- Born: October 13, 1937 (age 88) Philadelphia, Pennsylvania, U.S.
- Occupation(s): Professional football executive, sports commentator, talk show host
- Known for: New England Patriots general manager (1971–1972)
- Parents: Bert Bell (father); Frances Upton (mother);
- Relatives: John C. Bell (grandfather); John C. Bell Jr. (uncle);

= Upton Bell =

American sports executive and commentator

Upton P. Bell (born October 13, 1937) is an American former National Football League (NFL) executive, talk show host, and sports commentator. He is the son of former NFL commissioner Bert Bell and Broadway theatre actress Frances Upton.

== Early life ==
Bell was the child of De Benneville "Bert" Bell, a college football quarterback at the University of Pennsylvania, a college assistant coach at Penn and Temple University, an NFL head coach (Philadelphia Eagles and Pittsburgh Steelers), an NFL team owner (Eagles and Steelers), and NFL Commissioner (1946–1959), and actress Frances Upton, who had been a Ziegfeld Follies star. He was raised in Narberth, Pennsylvania. Bell attended Malvern Prep, where he was a standout on the basketball team. His teammates included future college and National Basketball Association head coach Paul Westhead. He also played in the Narberth Basketball League, where future Naismith Memorial Basketball Hall of Fame and College Basketball Hall of Fame coach George Raveling was a teammate. Bell's grandfather, John Cromwell Bell, was a Pennsylvania attorney general; and his uncle, John C. Bell Jr., was a governor and lieutenant governor of Pennsylvania when Bell was a child, and later Chief Justice of Pennsylvania's Supreme Court.

==Football executive==
===Baltimore Colts===
Bell was present on the day Bert Bell suffered a fatal heart attack at Franklin Field during an Eagles-Steelers football game, on October 11, 1959. Bert Bell had named Baltimore Colts owner Carroll Rosenbloom as his executor. The elder Bell had coached Rosenbloom at Penn and later convinced Rosenbloom to purchase the Baltimore Colts. After Bell's death, Rosenbloom hired Bell's sons Upton and Bert Jr. to work for the Colts.

Bell started his football career by working at the Baltimore Colts' training camp, was an assistant equipment manager, moved to the ticket office, and in 1964 transitioned to the Colts' scouting department where he became personnel director in May 1966. On his first day meeting the Colts players like Johnny Unitas, Ray Berry and Big Daddy Lipscomb, he was warmly welcomed and was told how much they appreciated his father. Although Colts general manager Don Kellett told Bell not to drink with the players when he joined the team he did anyway, and learned how professional football players thought.

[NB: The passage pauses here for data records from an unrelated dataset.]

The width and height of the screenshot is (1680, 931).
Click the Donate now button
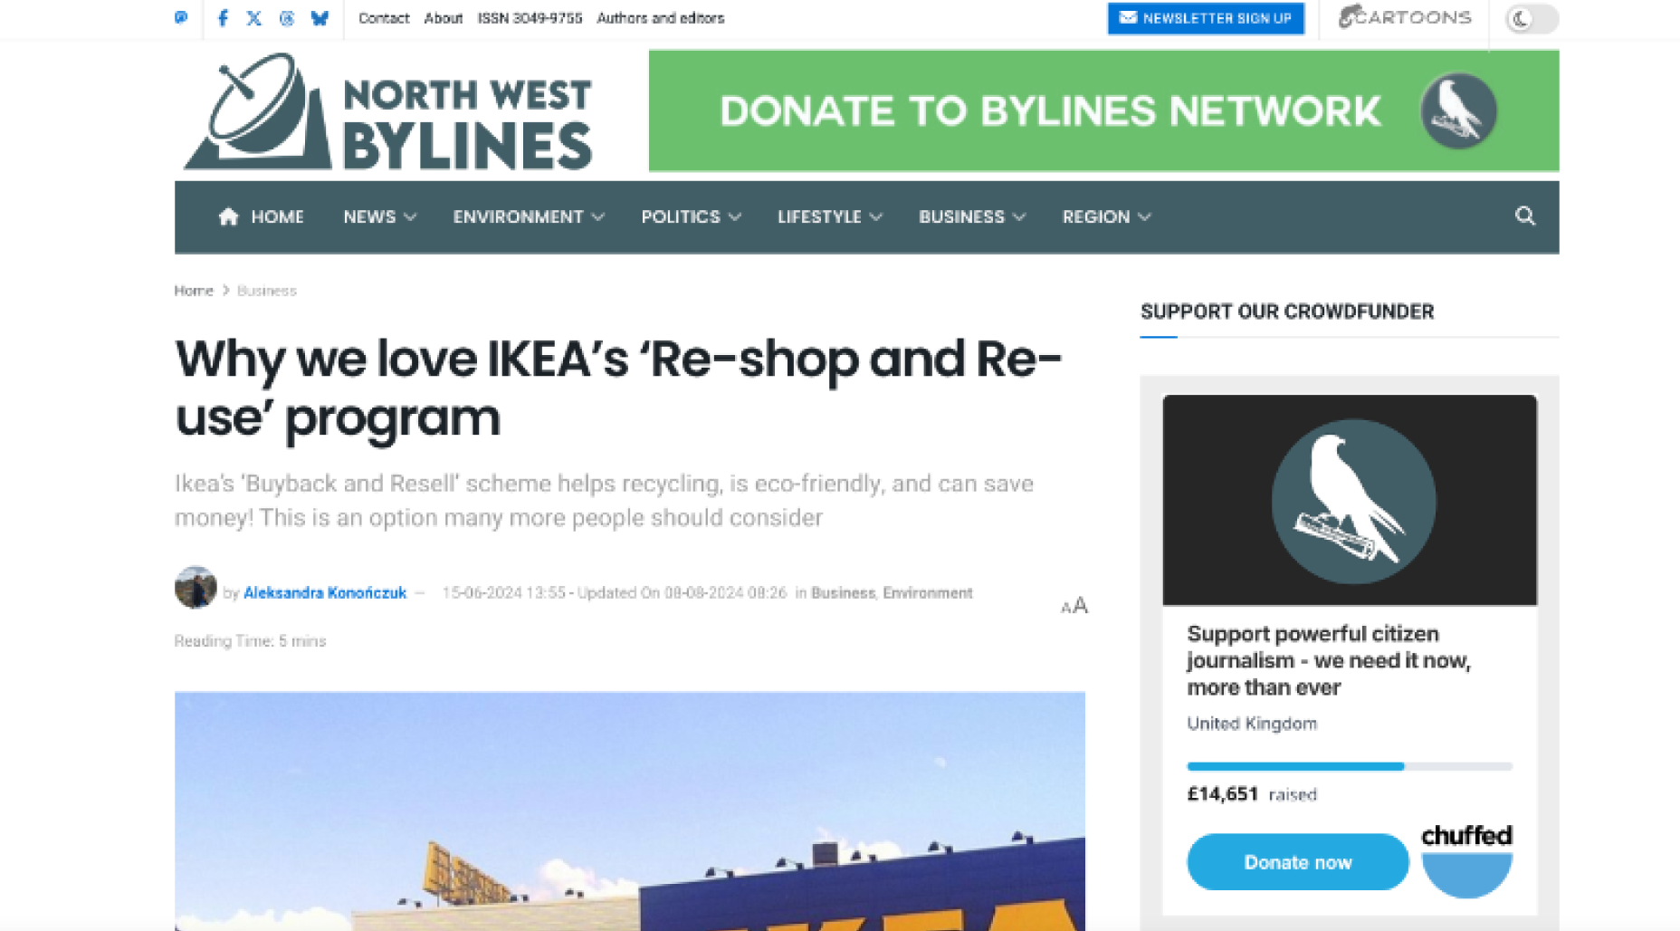(x=1298, y=862)
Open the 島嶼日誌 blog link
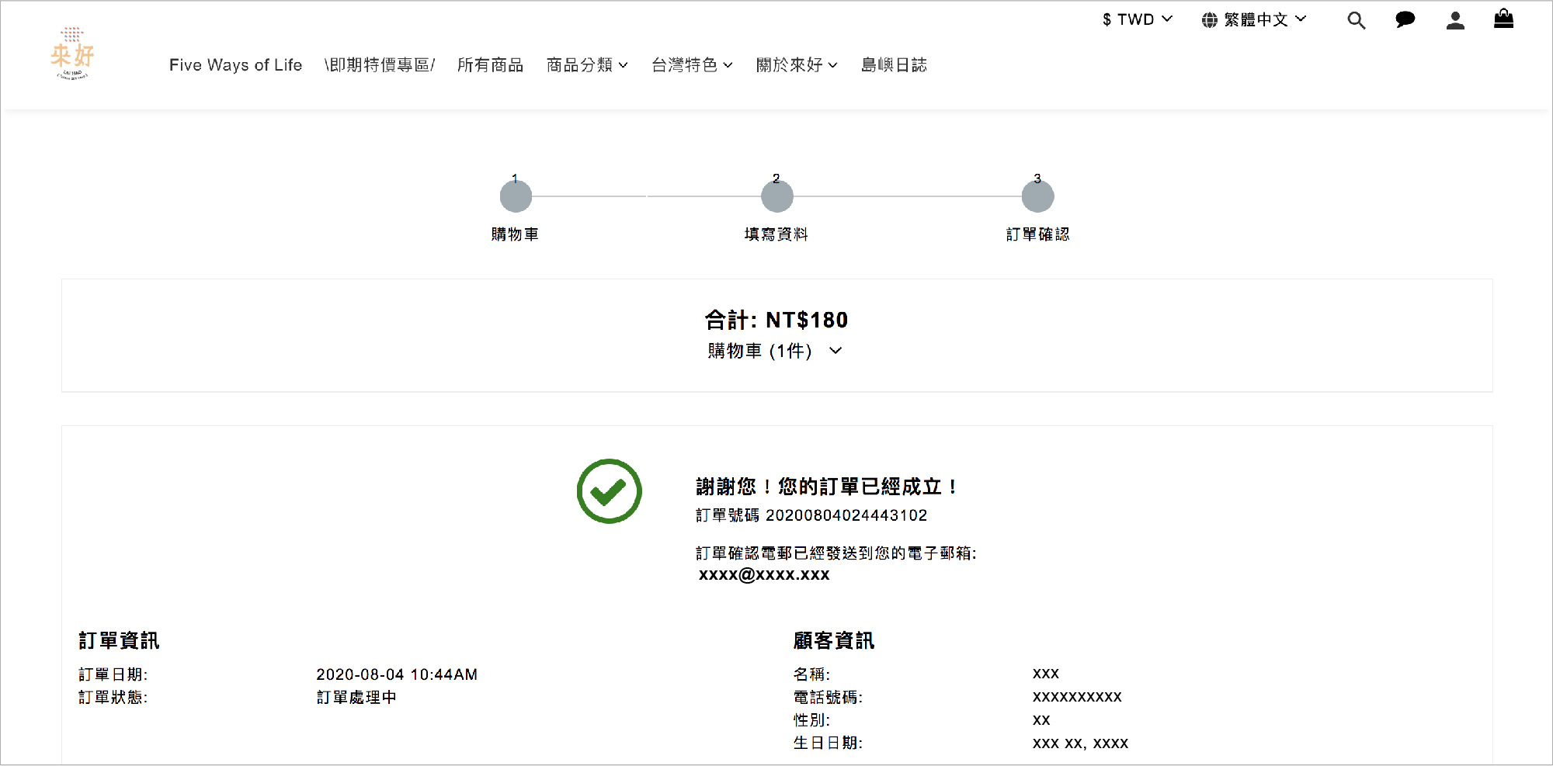The height and width of the screenshot is (766, 1553). point(894,65)
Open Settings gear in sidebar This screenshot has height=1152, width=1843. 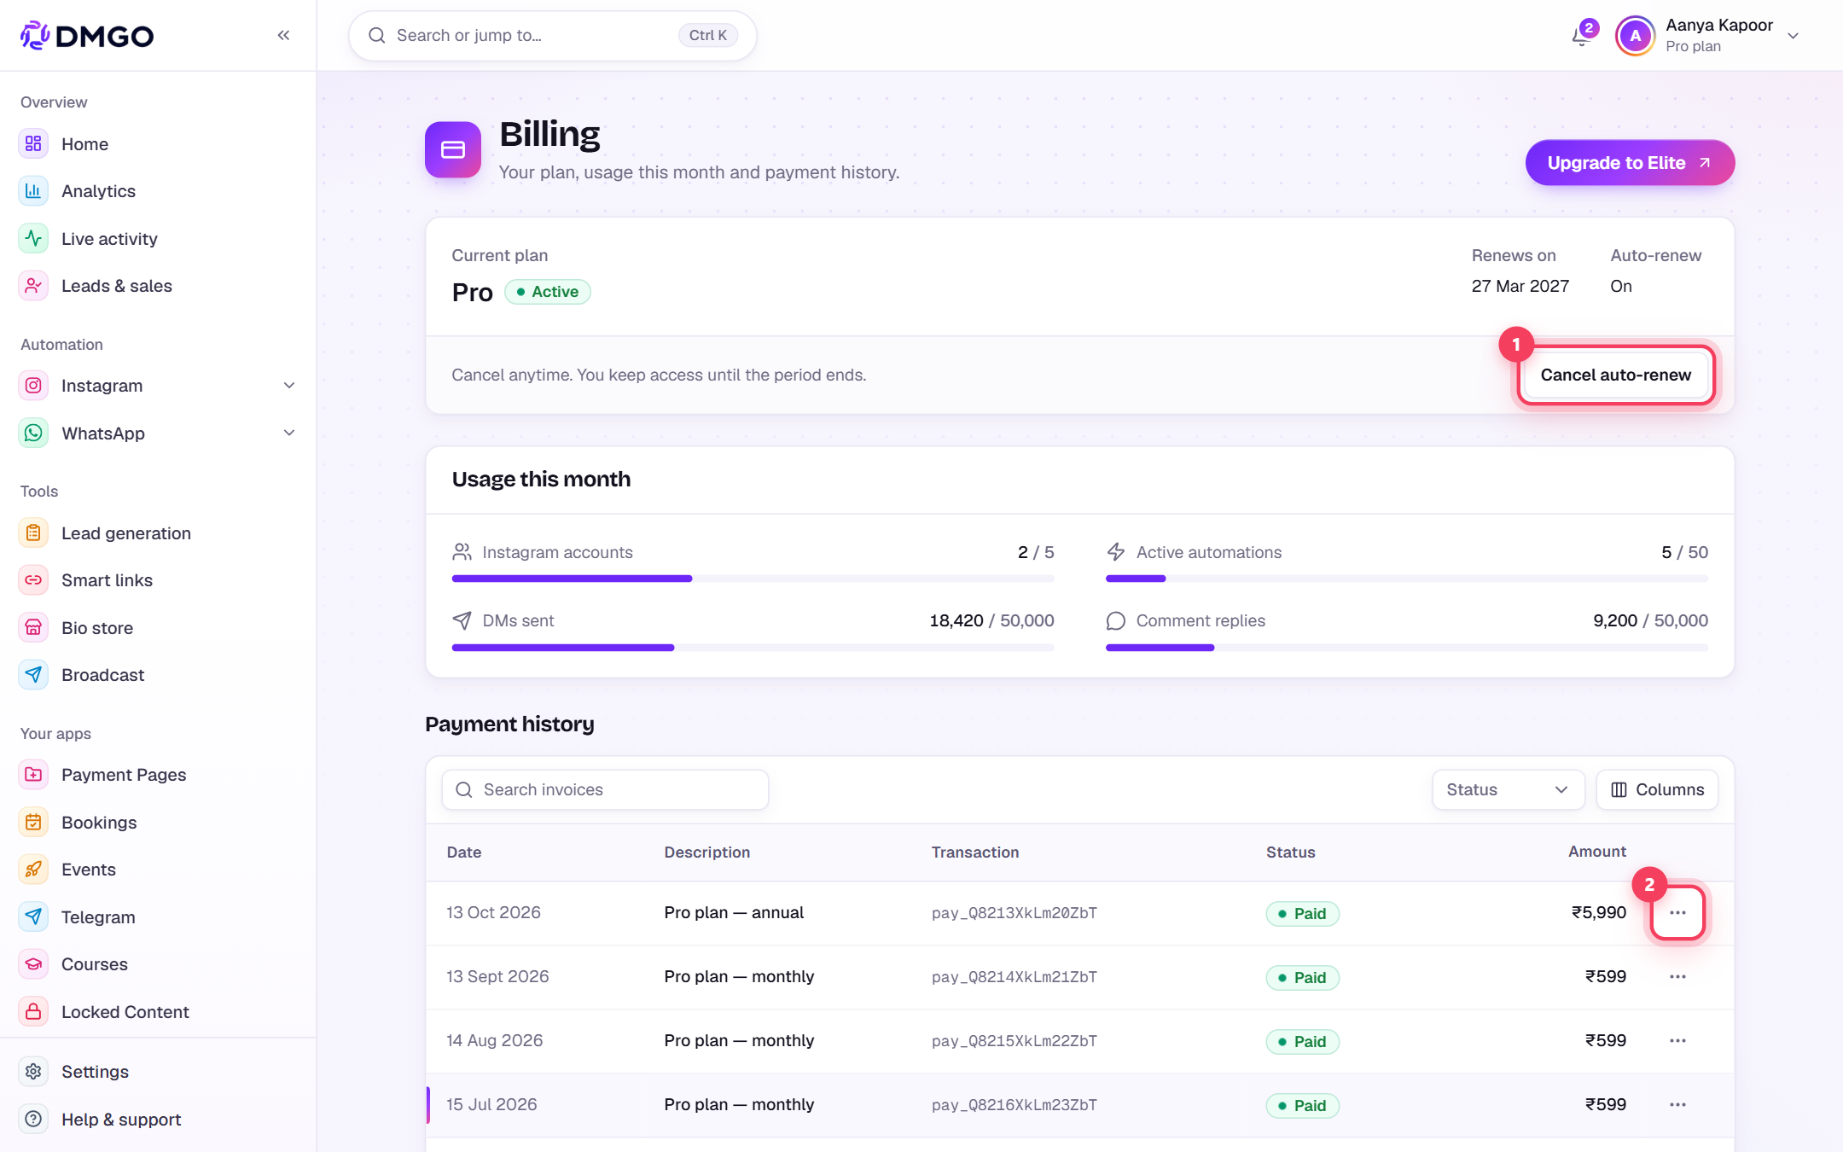[x=33, y=1072]
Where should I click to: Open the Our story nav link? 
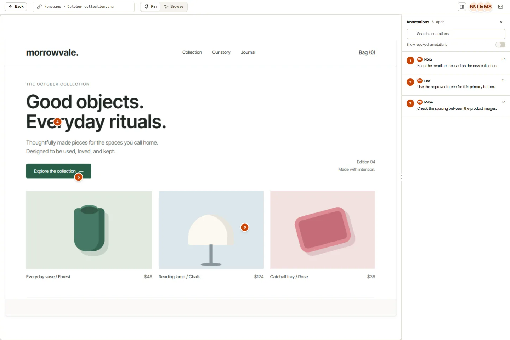coord(221,52)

Bell's responsibilities included scouting, and negotiating and signing contracts with all college football recruits. He played a role in drafting Mike Curtis and Norm Bulaich for the Colts. He worked with hall of fame coaches Weeb Ewbank, Don Shula, and Chuck Noll. During Upton's tenure, the Colts were in two NFL Championship games (1964 and 1968 both against the Cleveland Browns) and two Super Bowl games, losing Super Bowl III in 1969 then winning Super Bowl V in 1971 under new head coach Don McCafferty. Seventeen of the 40-man roster on that winning team were players drafted during Upton's tenure as personnel director. Bell held the personnel director's job until he was hired to become the general manager of the then Boston Patriots.

===New England Patriots===
Bell joined the Patriots in February 1971, and at age 33 was the NFL's youngest general manager. One of Bell's first moves was recommending to the Patriots' board of directors that they change the team name from the proposed Bay State Patriots to New England Patriots, as the team relocated from Boston to Foxborough, Massachusetts. He attempted a trade involving disgruntled Dallas Cowboys running back Duane Thomas coming to the Patriots and the Patriots Carl Garrett going to Dallas, which was reversed. His later involvement in suspending Garrett, which suspension was reversed by NFL Commissioner Pete Rozelle, was one of the reasons for Bell's later firing.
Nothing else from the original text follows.